Crítica escrita por João Pedro Ferreira.
Sinopse: O filme retrata cinco cruéis torturadores da ditadura de Pinochet, que cumprem suas penas em uma luxuosa prisão aos pés da cordilheira dos Andes. O local possui piscina, jardins e aviários, e os presos são vigiados por guardas que mais parecem empregados. A tranquilidade é abalada quando uma equipe de televisão entrevista um dos internos, cujas declarações geram um impacto inesperado. Temendo uma transferência para um presídio comum, os militares condenados entram em um estado de delírio e violência em meio à paisagem montanhosa.
A ditadura de Augusto Pinochet no Chile teve início com um golpe militar em 1973, e o governo de Salvador Allende se estendeu até 1990. Esse regime foi caracterizado por graves violações dos direitos humanos, incluindo tortura, desaparecimentos forçados e execuções de opositores políticos, ao mesmo tempo em que implementavam-se reformas neoliberais e mantinham-se privilégios para aliados. O filme em questão é inspirado em um evento real de grande impacto na nação chilena, é baseado em um fato que ocorreu no Chile em 2013, quando veio a público que os cinco torturadores mais relevantes da ditadura de Pinochet cumpriam suas penas em uma prisão que mais parecia um hotel de luxo. O diretor do filme, Felipe Carmona, colaborou com atores que foram vítimas do regime, o que acrescentou uma carga de realismo às cenas, como é o caso do ator Hugo Medina, que foi detido e brutalmente torturado durante o período ditatorial, vivendo, posteriormente, um longo exílio em Londres.
O filme é como uma análise minuciosa de cada indivíduo moralmente questionável, que revela, de forma inequívoca, a falta de arrependimento por suas ações. A ausência de responsabilidade demonstrada por esses personagens torna a punição que recebem desproporcional e inadequada. Esse retrato acentua a falta de ética e integridade por parte dos protagonistas, evidenciando uma complexa teia de comportamentos egoístas e manipulatórios que permeiam suas ações. Além disso, a narrativa desafia o espectador a refletir sobre a natureza da justiça e a eficácia das consequências aplicadas.

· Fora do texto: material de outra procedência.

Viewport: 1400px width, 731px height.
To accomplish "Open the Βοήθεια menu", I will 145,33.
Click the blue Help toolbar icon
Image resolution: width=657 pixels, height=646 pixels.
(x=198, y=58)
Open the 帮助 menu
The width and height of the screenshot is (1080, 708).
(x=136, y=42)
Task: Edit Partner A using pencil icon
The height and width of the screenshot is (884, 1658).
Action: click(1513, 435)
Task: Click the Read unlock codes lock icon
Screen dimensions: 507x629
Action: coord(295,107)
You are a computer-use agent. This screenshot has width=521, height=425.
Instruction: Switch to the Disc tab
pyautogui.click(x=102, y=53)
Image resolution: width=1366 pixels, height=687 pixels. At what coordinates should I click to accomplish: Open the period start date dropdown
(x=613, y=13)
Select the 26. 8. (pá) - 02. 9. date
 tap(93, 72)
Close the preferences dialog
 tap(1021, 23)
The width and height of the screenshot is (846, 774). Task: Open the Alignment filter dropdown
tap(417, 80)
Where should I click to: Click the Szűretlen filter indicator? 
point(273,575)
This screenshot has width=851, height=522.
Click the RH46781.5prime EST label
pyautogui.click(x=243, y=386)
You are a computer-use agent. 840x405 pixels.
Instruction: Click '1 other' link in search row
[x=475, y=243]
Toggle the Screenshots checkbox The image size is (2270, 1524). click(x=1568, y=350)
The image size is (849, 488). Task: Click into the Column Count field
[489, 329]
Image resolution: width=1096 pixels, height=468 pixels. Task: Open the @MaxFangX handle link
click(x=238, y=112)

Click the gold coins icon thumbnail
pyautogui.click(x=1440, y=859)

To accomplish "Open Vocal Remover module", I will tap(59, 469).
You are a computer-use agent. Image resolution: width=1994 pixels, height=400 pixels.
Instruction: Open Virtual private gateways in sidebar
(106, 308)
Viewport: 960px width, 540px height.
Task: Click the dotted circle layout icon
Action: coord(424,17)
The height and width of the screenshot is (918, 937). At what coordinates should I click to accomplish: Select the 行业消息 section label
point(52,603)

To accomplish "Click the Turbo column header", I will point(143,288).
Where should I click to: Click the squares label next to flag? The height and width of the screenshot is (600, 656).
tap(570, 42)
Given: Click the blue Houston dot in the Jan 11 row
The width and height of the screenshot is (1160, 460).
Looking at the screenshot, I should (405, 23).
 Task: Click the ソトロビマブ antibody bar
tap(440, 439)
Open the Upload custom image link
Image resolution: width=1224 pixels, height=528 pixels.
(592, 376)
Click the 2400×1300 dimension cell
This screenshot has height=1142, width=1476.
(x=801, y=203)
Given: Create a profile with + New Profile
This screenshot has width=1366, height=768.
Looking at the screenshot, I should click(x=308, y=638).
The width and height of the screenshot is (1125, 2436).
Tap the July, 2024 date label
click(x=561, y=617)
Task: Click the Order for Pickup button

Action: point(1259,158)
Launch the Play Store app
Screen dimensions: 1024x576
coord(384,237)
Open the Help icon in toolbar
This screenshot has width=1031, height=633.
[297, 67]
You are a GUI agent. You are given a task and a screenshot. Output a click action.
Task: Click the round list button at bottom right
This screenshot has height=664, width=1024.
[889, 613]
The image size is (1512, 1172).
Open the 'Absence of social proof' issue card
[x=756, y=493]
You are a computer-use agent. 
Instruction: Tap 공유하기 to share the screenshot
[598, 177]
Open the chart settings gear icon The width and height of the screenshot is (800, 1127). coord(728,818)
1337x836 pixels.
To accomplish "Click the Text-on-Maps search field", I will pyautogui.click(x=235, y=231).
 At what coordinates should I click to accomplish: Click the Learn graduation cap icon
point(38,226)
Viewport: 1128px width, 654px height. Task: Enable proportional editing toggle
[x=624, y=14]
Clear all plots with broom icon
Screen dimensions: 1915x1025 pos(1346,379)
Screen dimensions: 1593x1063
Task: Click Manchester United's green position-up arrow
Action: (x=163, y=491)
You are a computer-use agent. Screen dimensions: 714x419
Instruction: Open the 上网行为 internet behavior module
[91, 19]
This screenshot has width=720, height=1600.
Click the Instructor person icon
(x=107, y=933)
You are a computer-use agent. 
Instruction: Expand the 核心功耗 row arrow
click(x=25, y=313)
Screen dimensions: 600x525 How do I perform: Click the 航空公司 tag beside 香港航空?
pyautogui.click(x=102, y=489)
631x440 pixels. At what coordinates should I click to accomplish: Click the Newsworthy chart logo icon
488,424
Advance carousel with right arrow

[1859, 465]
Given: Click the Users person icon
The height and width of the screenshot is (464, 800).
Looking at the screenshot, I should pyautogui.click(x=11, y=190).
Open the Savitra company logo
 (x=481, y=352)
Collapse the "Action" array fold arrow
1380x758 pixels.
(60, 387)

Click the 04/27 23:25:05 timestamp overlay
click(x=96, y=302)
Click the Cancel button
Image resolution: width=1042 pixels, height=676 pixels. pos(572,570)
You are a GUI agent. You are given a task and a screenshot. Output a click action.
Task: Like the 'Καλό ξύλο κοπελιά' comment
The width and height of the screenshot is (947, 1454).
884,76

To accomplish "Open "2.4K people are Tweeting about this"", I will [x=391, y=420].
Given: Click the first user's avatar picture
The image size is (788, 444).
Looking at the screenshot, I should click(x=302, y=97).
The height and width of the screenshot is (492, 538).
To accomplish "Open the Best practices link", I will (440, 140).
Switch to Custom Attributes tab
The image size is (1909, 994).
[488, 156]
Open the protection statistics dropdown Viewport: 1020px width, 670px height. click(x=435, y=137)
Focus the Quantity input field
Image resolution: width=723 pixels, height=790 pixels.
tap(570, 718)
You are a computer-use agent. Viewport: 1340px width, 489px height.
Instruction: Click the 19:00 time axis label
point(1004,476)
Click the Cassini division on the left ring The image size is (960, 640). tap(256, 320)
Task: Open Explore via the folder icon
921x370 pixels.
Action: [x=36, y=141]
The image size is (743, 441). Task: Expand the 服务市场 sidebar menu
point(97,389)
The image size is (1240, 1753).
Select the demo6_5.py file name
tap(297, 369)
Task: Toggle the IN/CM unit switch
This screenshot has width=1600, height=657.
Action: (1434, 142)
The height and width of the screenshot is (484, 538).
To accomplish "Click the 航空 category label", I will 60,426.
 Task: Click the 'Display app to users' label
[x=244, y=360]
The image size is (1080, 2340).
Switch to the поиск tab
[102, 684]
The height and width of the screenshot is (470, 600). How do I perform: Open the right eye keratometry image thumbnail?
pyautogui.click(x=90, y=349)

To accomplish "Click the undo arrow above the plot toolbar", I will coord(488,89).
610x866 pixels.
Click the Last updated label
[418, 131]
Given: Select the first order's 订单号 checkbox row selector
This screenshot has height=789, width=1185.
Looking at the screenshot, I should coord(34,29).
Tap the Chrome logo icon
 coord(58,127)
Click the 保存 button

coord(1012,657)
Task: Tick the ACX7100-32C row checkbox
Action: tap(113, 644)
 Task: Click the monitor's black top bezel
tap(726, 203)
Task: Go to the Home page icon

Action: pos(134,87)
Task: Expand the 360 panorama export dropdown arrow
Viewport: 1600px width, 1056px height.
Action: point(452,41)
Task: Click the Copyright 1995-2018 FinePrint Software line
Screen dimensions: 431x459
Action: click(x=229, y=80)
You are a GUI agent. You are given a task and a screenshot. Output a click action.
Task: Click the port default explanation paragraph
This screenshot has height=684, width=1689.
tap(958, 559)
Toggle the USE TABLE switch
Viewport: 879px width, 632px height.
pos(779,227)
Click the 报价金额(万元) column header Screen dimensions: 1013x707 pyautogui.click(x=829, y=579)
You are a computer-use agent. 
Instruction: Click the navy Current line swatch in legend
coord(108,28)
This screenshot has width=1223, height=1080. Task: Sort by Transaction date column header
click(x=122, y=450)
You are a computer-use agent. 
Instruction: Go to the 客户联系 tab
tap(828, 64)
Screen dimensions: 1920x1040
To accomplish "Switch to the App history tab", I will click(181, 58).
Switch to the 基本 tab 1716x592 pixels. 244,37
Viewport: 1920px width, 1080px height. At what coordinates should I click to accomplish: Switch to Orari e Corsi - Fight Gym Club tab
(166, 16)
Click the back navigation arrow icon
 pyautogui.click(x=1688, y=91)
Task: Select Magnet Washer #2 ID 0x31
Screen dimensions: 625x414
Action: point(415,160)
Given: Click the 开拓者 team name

A ausência de um arrependimento genuíno entre os personagens acentua a crítica ao sistema que, embora ostensivamente punitivo, falha em abordar a verdadeira essência da moralidade e da responsabilidade pessoal. Em vez de proporcionar uma resolução satisfatória ou uma lição de vida, o filme deixa o público com uma sensação inquietante de que o ciclo de comportamento antiético é perpetuado sem verdadeira transformação ou redenção.
A narrativa frequentemente se desvia para uma linha de enredo secundária centrada em um dos guardas, o que acabou reduzindo meu interesse. Embora essas seções adicionais ofereçam maior profundidade aos personagens, tais desvios promovem uma sensação de fragmentação e prejudicam a coesão geral da obra.
A cinematografia do filme é excepcional, utilizando uma abordagem monocromática com cores primárias de forma refinada para enriquecer a narrativa. Cada tonalidade realça aspectos temáticos e emocionais específicos. Por exemplo, a predominância da iluminação azul nas cenas externas à residência simboliza o isolamento dos personagens nas montanhas, acentuando a sensação de frieza e afastamento. O vermelho, visível em uma parede dentro da prisão, está frequentemente associado a situações de risco e violência, refletindo a brutalidade dos protagonistas. Em uma floresta escura, a presença de tonalidades amareladas, usadas como fonte de luz para iluminar os personagens, indica sinais de cautela e atenção, sugerindo a iminência de um perigo.
Prisão nos Andes é uma obra inquietante que incita o espectador a uma profunda reflexão sobre as ações dos personagens de caráter moralmente questionável, apresentando como o passado molda e exerce uma influência significativa e alarmante sobre o presente.